═══ Study material

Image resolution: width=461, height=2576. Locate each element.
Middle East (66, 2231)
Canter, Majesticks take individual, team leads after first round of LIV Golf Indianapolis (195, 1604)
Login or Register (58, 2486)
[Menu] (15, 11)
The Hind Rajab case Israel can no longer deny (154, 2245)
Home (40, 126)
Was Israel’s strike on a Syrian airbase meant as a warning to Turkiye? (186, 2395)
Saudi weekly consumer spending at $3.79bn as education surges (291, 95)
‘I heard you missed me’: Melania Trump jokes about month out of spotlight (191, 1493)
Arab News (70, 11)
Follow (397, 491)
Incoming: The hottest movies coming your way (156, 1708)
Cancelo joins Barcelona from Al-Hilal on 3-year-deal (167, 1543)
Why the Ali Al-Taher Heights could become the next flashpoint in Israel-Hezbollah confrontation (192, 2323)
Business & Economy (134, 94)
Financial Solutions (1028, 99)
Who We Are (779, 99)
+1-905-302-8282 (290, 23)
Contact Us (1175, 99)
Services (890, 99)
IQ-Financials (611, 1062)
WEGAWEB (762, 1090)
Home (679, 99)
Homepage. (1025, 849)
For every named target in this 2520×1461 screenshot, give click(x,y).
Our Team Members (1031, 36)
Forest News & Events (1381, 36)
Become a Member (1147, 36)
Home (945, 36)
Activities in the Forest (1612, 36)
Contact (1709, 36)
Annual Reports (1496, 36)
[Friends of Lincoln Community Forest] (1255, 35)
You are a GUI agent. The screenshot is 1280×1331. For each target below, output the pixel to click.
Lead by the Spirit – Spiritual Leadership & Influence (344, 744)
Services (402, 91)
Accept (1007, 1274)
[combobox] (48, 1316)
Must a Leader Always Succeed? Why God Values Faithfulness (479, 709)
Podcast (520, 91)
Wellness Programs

══════

Your task: Starting at the top of the records, copy every line exactly.

Solution to this exercise:
Image resolution: width=461, height=2576. Locate each element.
Middle East (66, 2231)
Canter, Majesticks take individual, team leads after first round of LIV Golf Indianapolis (195, 1604)
Login or Register (58, 2486)
[Menu] (15, 11)
The Hind Rajab case Israel can no longer deny (154, 2245)
Home (40, 126)
Was Israel’s strike on a Syrian airbase meant as a warning to Turkiye? (186, 2395)
Saudi weekly consumer spending at $3.79bn as education surges (291, 95)
‘I heard you missed me’: Melania Trump jokes about month out of spotlight (191, 1493)
Arab News (70, 11)
Follow (397, 491)
Incoming: The hottest movies coming your way (156, 1708)
Cancelo joins Barcelona from Al-Hilal on 3-year-deal (167, 1543)
Why the Ali Al-Taher Heights could become the next flashpoint in Israel-Hezbollah confrontation (192, 2323)
Business & Economy (134, 94)
Financial Solutions (1028, 99)
Who We Are (779, 99)
+1-905-302-8282 (290, 23)
Contact Us (1175, 99)
Services (890, 99)
IQ-Financials (611, 1062)
WEGAWEB (762, 1090)
Home (679, 99)
Homepage. (1025, 849)
For every named target in this 2520×1461 screenshot, give click(x,y).
Our Team Members (1031, 36)
Forest News & Events (1381, 36)
Become a Member (1147, 36)
Home (945, 36)
Activities in the Forest (1612, 36)
Contact (1709, 36)
Annual Reports (1496, 36)
[Friends of Lincoln Community Forest] (1255, 35)
You are a GUI agent. The screenshot is 1280×1331. For each target below, output the pixel to click.
Lead by the Spirit – Spiritual Leadership & Influence (344, 744)
Services (402, 91)
Accept (1007, 1274)
[combobox] (48, 1316)
Must a Leader Always Succeed? Why God Values Faithfulness (479, 709)
Podcast (520, 91)
Wellness Programs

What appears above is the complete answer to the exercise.